Efficient Estimation of Word Representations in Vector Space
- Introduces techniques to learn word vectors from large text datasets.
- Can be used to find similar words (semantically, syntactically, etc).
- Link to the paper
- Link to open source implementation
- Computational complexity defined in terms of a number of parameters accessed during model training.
- Proportional to E*T*Q
- E - Number of training epochs
- T - Number of words in training set
- Q - depends on the model
Feedforward Neural Net Language Model (NNLM)
- Probabilistic model with input, projection, hidden and output layer.
- Input layer encodes N previous word using 1-of-V encoding (V is vocabulary size).
- Input layer projected to projection layer P with dimensionality N*D
- Hidden layer (of size H) computes the probability distribution over all words.
- Complexity per training example Q =N*D + N*D*H + H*V
- Can reduce Q by using hierarchical softmax and Huffman binary tree (for storing vocabulary).
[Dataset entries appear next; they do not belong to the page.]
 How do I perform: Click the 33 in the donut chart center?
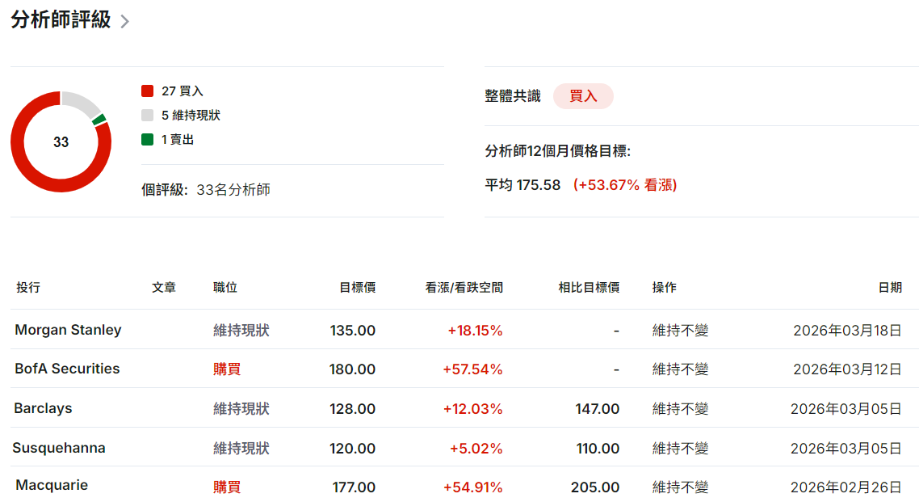pos(61,141)
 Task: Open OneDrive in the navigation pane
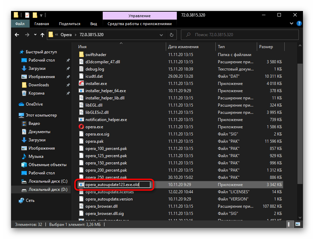tap(34, 104)
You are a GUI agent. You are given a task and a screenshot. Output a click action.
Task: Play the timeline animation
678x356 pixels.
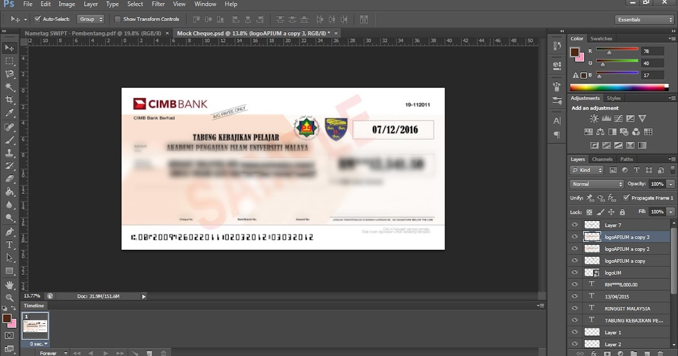pyautogui.click(x=105, y=353)
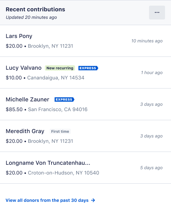Click the EXPRESS badge beside Lucy Valvano
The width and height of the screenshot is (171, 215).
[x=88, y=68]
Recurrent Neural Net Language Model (RNNLM)
- Similar to NNLM minus the projection layer.
- Complexity per training example Q =H*H + H*V
- Hierarchical softmax and Huffman tree can be used here as well.
- Nonlinear hidden layer causes most of the complexity.
- NNLMs can be successfully trained in two steps:
- Learn continuous word vectors using simple models.
- N-gram NNLM trained over the word vectors.
Continuous Bag-of-Words Model
- Similar to feedforward NNLM.
- No nonlinear hidden layer.
- Projection layer shared for all words and order of words does not influence projection.
- Log-linear classifier uses a window of words to predict the middle word.
- Q = N*D + D*log2V
Continuous Skip-gram Model
- Similar to Continuous Bag-of-Words but uses the middle world of the window to predict the remaining words in the window.
- Distant words are given less weight by sampling fewer distant words.
- Q = C*(D + D*log2V) where C is the max distance of the word from the middle word.
- Given a C and a training data, a random R is chosen in range 1 to C.
- For each training word, R words from history (previous words) and R words from future (next words) are marked as target output and model is trained.
- Skip-gram beats all other models for semantic accuracy tasks (eg - relating Athens with Greece).
- Continuous Bag-of-Words Model outperforms other models for semantic accuracy tasks (eg great with greater) - with skip-gram just behind in performance.
- Skip-gram architecture combined with RNNLMs outperforms RNNLMs (and other models) for Microsoft Research Sentence Completion Challenge.
- Model can learn relationships like "Queen is to King as Woman is to Man". This allows algebraic operations like Vector("King") - Vector("Man") + Vector("Woman").